Assignment: Begin at the first line below and copy each line exactly, ending with the line where "You are a computer-use agent. The width" appears.

Source records:
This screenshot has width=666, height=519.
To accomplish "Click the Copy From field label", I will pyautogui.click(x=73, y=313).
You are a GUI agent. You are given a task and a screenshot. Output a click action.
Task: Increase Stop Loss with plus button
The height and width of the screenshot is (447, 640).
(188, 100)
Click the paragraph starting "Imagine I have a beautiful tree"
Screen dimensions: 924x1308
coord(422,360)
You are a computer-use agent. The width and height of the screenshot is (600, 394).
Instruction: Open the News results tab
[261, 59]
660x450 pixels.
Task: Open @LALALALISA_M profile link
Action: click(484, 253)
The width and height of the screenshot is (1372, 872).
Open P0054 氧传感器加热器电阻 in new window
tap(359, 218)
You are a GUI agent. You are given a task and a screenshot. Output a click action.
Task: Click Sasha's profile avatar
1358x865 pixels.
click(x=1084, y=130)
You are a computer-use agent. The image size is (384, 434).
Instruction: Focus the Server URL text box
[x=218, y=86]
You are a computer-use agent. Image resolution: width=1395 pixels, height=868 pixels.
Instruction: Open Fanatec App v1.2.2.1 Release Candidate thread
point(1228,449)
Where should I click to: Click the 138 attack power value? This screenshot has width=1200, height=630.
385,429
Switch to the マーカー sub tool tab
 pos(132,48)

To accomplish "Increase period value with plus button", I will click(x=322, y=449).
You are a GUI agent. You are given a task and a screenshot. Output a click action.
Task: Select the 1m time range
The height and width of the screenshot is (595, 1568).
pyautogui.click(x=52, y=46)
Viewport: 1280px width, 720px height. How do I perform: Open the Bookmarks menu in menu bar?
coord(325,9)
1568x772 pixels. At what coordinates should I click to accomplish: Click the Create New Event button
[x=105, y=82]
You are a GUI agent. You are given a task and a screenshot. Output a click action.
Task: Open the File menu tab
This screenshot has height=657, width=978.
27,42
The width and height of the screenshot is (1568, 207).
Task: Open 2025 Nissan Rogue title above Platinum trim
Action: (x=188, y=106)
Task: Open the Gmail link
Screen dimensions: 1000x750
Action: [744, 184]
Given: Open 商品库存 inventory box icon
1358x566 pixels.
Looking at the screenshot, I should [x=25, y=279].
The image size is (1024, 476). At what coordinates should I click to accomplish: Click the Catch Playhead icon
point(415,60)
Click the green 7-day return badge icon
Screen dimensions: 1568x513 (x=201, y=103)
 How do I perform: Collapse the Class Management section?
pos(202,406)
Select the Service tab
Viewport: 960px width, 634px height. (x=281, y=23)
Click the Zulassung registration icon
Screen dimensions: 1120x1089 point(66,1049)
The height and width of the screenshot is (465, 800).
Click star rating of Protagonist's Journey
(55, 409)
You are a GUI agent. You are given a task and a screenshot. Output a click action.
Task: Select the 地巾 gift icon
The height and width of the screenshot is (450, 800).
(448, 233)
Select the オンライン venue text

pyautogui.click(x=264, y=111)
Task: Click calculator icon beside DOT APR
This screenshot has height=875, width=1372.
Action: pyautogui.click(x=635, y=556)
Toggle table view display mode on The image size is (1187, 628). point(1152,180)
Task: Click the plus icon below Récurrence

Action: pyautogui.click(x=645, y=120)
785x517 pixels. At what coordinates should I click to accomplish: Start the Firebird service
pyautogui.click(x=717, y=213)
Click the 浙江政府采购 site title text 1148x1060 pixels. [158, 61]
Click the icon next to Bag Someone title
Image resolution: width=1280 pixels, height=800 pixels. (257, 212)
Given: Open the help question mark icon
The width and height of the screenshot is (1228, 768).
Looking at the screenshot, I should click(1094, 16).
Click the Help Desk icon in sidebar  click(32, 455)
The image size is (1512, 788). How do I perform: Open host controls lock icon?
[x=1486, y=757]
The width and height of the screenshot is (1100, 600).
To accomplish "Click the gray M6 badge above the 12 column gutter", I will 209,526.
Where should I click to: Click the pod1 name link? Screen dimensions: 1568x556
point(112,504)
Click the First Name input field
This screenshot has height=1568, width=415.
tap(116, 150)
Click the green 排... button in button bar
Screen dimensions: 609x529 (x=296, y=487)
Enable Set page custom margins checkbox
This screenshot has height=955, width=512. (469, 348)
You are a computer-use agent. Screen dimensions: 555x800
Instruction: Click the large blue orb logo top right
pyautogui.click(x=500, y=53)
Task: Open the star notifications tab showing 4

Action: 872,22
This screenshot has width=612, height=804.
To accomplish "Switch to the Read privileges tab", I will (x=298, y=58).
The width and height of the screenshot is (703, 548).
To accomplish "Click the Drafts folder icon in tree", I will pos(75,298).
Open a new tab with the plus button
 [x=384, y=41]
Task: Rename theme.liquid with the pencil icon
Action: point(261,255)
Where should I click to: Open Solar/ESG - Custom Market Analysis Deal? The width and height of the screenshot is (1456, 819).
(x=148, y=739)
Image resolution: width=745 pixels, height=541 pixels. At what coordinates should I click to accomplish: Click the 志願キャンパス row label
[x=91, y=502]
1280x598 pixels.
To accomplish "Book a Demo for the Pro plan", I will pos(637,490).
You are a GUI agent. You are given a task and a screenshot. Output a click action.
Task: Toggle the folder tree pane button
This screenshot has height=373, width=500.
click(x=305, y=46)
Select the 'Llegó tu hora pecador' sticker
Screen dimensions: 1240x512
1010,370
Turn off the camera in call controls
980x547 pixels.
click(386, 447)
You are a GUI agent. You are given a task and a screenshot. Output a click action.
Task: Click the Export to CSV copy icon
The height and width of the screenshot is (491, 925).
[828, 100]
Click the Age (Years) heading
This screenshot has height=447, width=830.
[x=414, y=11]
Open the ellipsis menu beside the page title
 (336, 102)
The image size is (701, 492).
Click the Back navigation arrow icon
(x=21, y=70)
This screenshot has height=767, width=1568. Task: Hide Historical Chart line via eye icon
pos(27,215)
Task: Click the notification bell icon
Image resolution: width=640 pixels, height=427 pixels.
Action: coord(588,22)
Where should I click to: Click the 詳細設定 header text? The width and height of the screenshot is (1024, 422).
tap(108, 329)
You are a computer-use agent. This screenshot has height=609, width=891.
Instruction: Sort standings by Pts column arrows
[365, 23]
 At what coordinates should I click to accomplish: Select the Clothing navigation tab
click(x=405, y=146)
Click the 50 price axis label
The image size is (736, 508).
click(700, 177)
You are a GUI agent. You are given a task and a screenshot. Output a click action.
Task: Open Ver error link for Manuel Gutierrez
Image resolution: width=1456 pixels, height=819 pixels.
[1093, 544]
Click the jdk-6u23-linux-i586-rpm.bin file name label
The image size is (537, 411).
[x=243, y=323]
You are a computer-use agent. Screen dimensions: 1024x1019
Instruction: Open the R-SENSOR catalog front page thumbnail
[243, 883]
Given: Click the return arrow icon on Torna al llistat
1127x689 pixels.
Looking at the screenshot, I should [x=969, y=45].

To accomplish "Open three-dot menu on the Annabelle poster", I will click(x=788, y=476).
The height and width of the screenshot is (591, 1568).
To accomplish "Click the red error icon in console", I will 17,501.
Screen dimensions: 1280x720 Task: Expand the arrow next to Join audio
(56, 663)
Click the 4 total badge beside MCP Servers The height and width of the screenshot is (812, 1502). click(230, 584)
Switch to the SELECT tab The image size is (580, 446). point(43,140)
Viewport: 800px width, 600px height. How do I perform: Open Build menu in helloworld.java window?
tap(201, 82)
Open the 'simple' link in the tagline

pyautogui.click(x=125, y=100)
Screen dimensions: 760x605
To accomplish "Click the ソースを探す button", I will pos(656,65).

Written solution:
This screenshot has width=666, height=519.
To accomplish "Click the Copy From field label", I will pyautogui.click(x=73, y=313).
You are a GUI agent. You are given a task and a screenshot. Output a click action.
Task: Increase Stop Loss with plus button
The height and width of the screenshot is (447, 640).
(188, 100)
Click the paragraph starting "Imagine I have a beautiful tree"
Screen dimensions: 924x1308
coord(422,360)
You are a computer-use agent. The width and height of the screenshot is (600, 394).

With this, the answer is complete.